Guide with examples for creating citations with the 9th edition of MLA

Basic in-text citation

In text citation are brief citations, enclosed in parentheses in the text of your paper at the point where the borrowed fact or idea appears. They give direct credit to a source you have used and guide the reader to the corresponding reference in your Works Cited list. Your in text citation must use whatever appears first in your Works Cited page for that entry. In text citations are as brief as possible, usually just the author and page, or just the page if you incorporated the author into your text. Your goal is to attribute your source without interrupting your text. Extra information interferes with the flow of you argument. These references are situated right after a quotation or paraphrase.

Short quotations (fewer than 4 lines of text)

Enclose the text in quotation marks. Place the author and page number after the quote, in parentheses.

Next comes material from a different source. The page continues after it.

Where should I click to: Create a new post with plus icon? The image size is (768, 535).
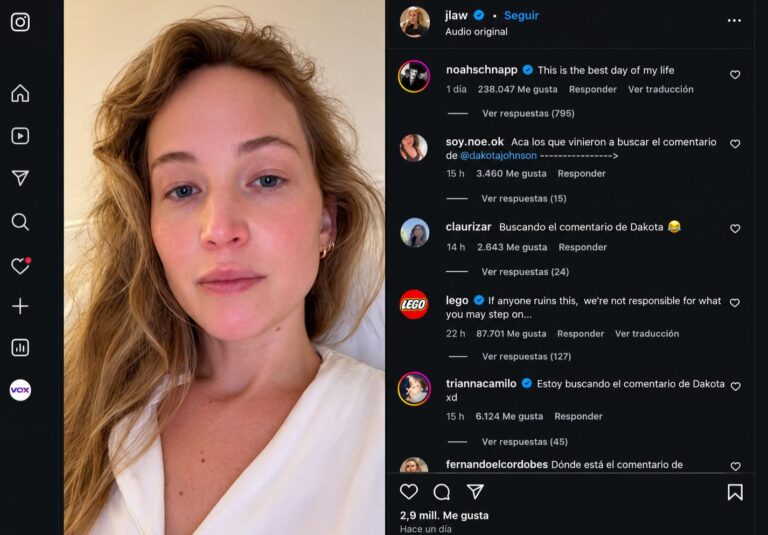click(20, 306)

End with a period.

“It should never be forgotten that domestic English furniture was always intended for use as well as decoration” (Bly 134).

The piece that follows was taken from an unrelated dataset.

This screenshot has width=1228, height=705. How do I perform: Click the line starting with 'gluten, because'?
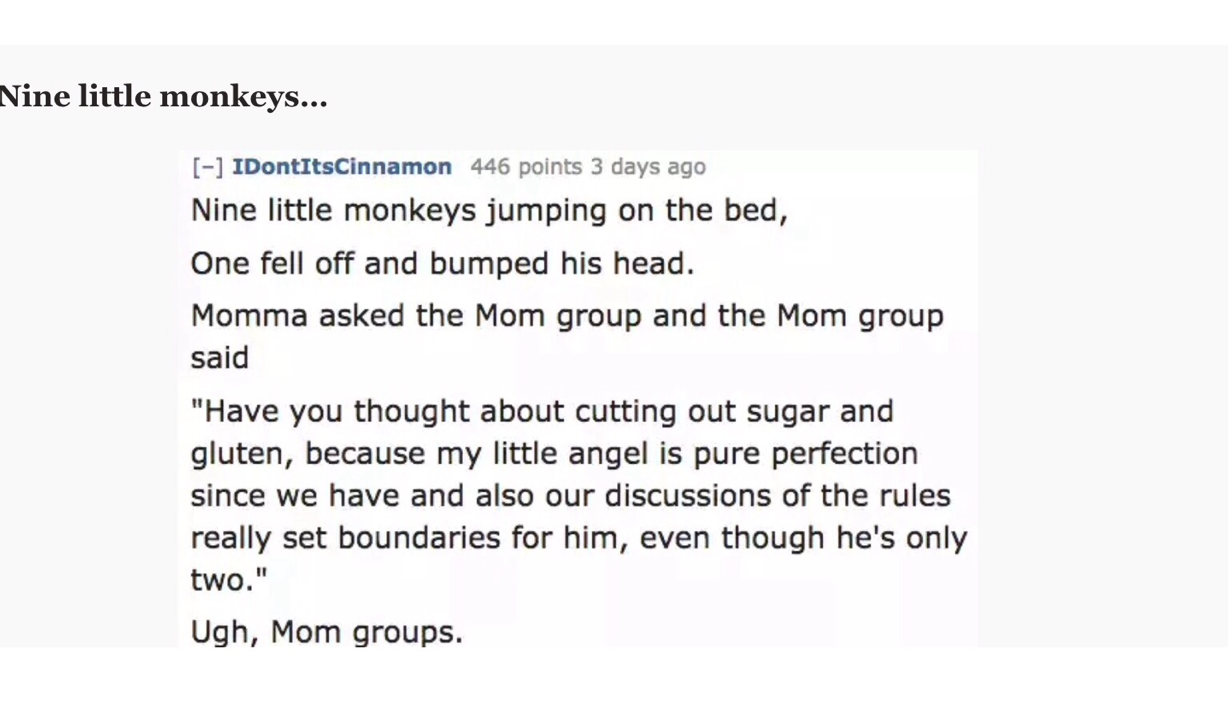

Long Quotations (more than 4 lines of text)

Long quotations should be set off from the text by beginning a new line, indented and double spaced. Quotation marks are not used. Periods come before the parenthetical reference (pg. 254-255/6.35).

As demonstrated by this quote:

One area that has facilitated research on furniture is the popularity of period costume drama for both film and television, enabling production companies to pay location fees to stately homes and houses. This has made money available to employ professional archivists to painstakingly forage through generations of old manuscripts, documents, letters and ephemera to reveal names and other details of suppliers of everything from farm equipment to fine furniture and household effects, goods and chattels. Thus positive proof of the dates of manufacture have been established, whereas before only supposition and opinion held sway. (Bly 7)


Paraphrase

A paraphrase is a rewording of an idea, information or argument written or spoken by someone else.

Bly emphasizes that we should remember that English domestic furniture had both decorative and practical uses (134).